** start **

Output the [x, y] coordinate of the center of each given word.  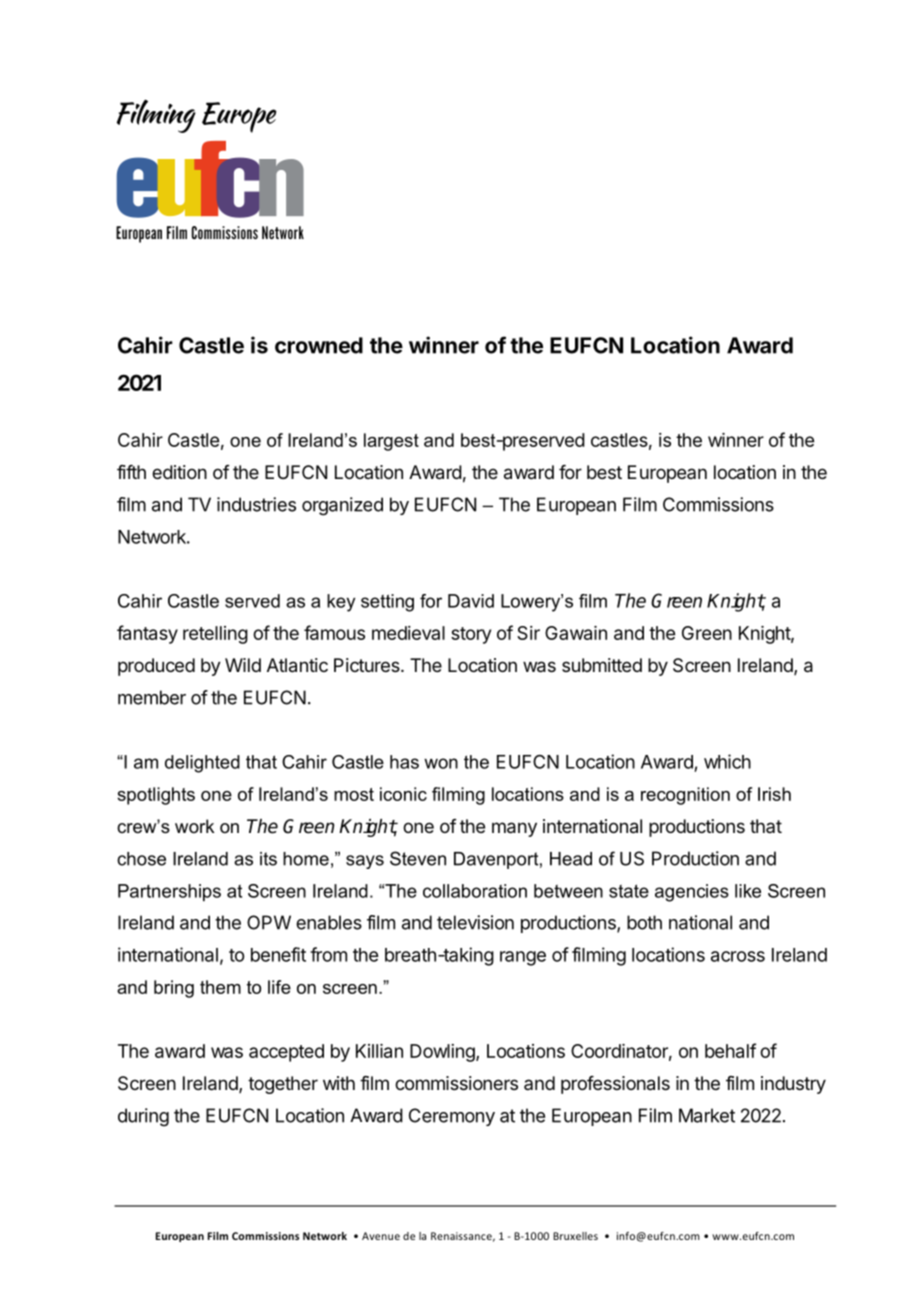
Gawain [576, 633]
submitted [602, 665]
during [143, 1117]
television [475, 922]
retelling [215, 635]
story [471, 635]
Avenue [381, 1236]
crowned [319, 345]
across [738, 956]
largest [391, 442]
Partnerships [169, 893]
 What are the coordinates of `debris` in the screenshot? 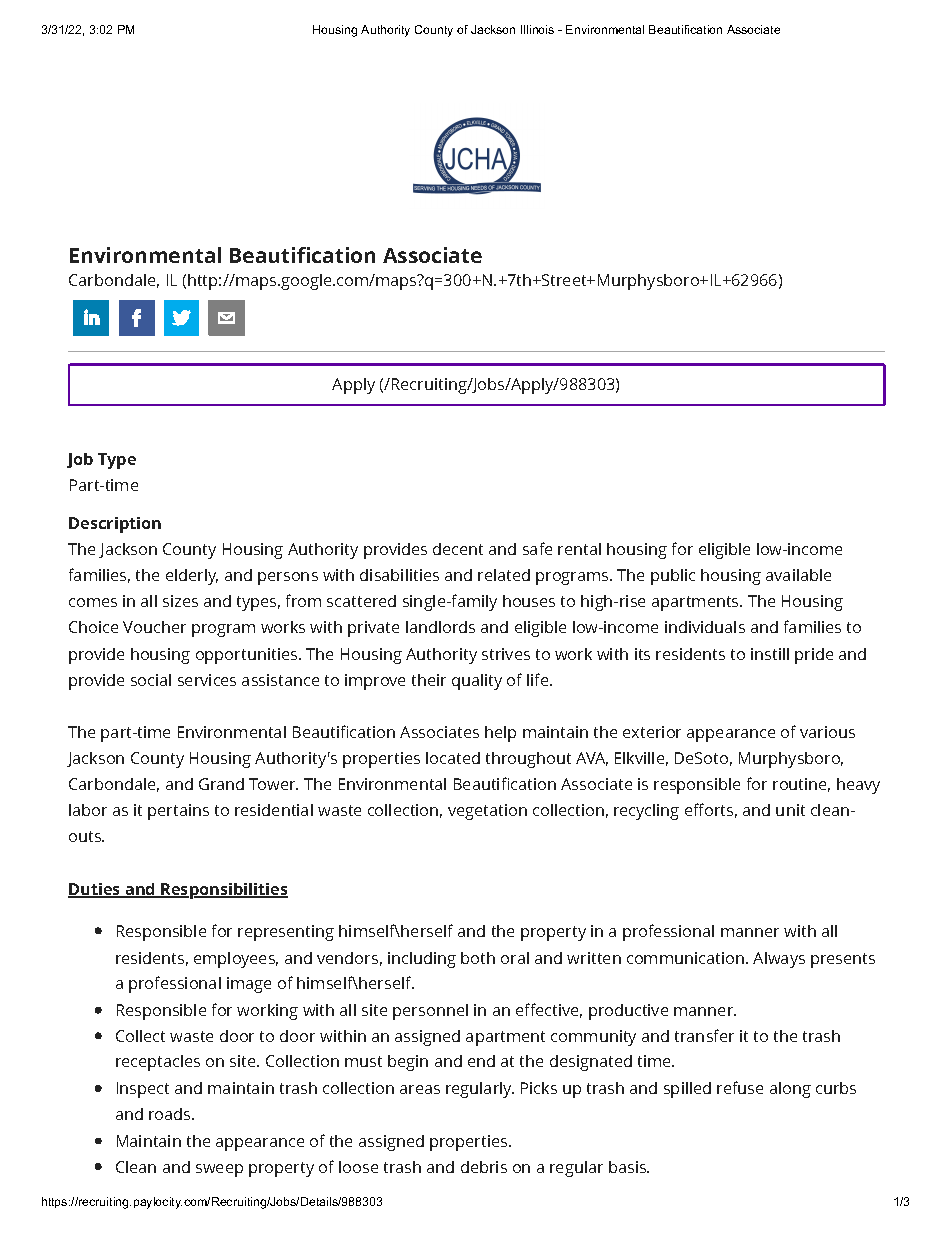 It's located at (484, 1167).
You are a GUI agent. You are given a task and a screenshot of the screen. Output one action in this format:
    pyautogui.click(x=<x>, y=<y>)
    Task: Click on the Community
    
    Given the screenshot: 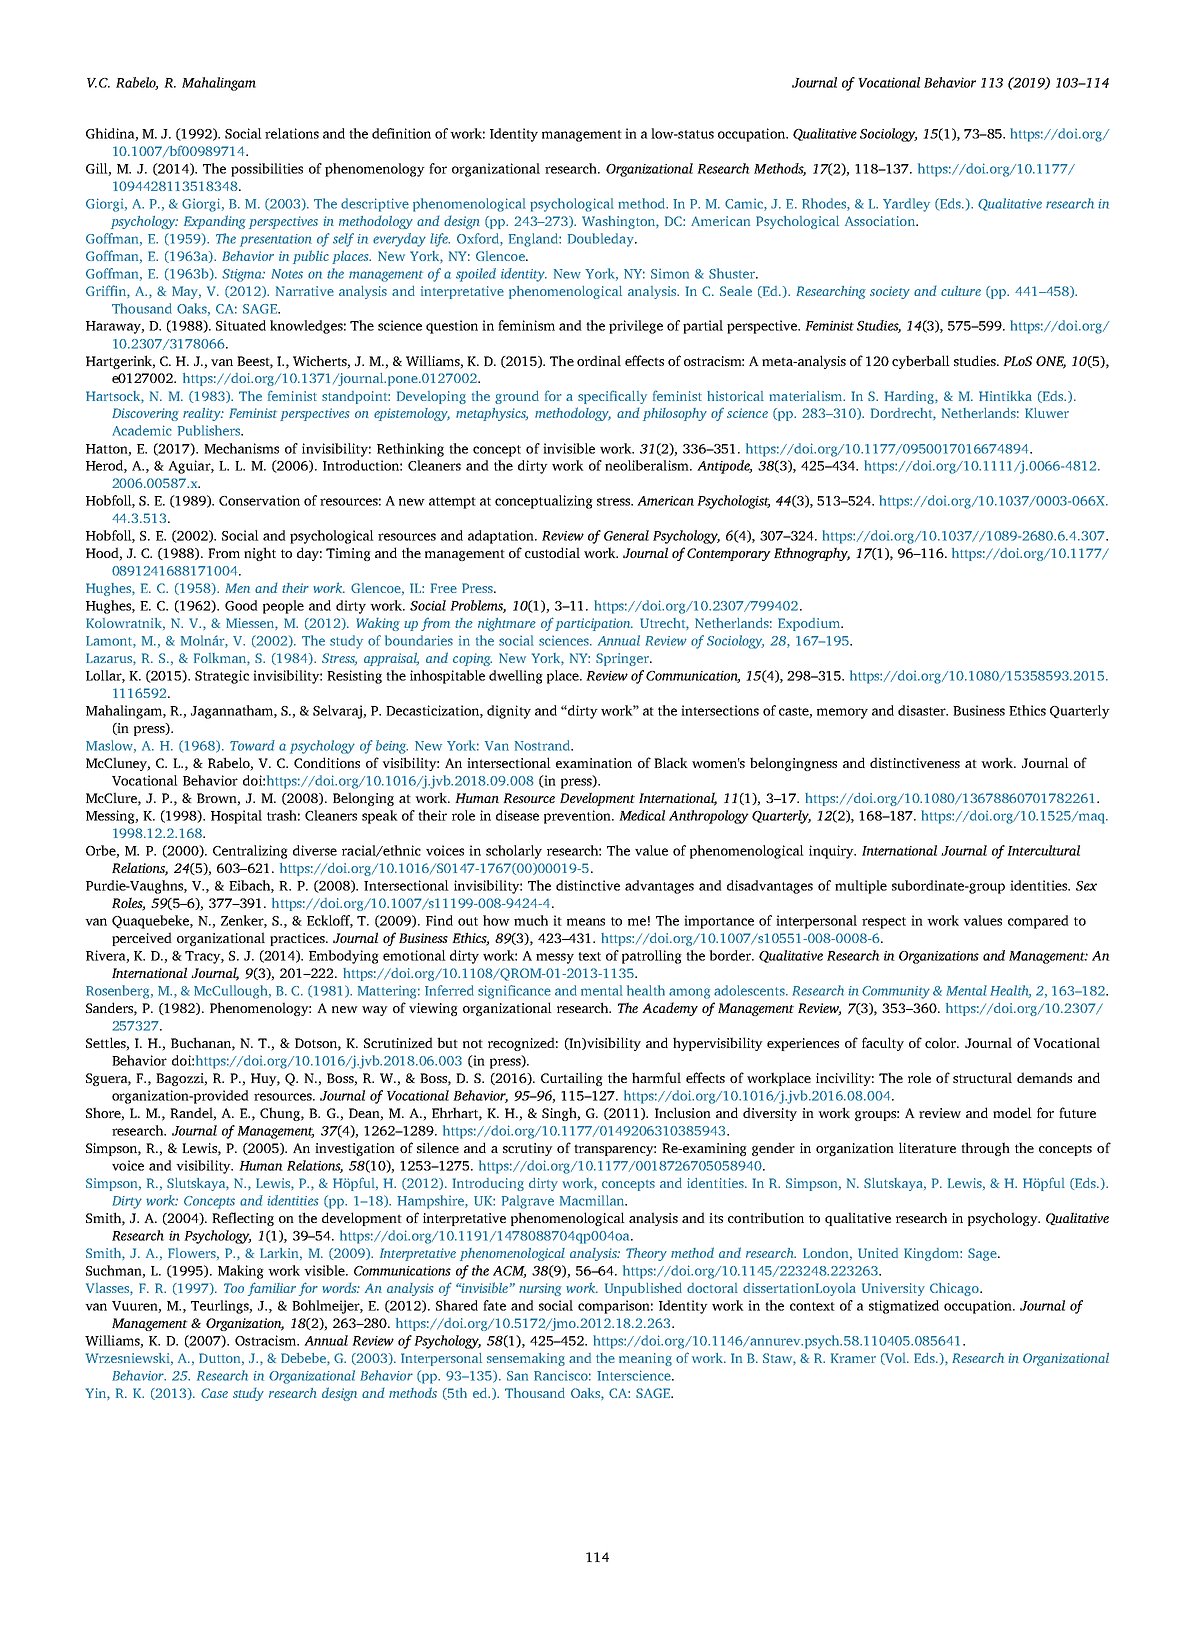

** end **

■ **DESCRIPTION OF THE TASK**
Please rewrite the part of the data that opens with the line containing "You are a GUI" and closes with the last line of the data, swapping "agent" for "assistant" and changing nothing else. Leave the pictures out.

■ **SOLUTION TO THIS EXERCISE**
You are a GUI assistant. You are given a task and a screenshot of the screen. Output one action in this format:
    pyautogui.click(x=<x>, y=<y>)
    Task: Click on the Community
    
    Given the screenshot: 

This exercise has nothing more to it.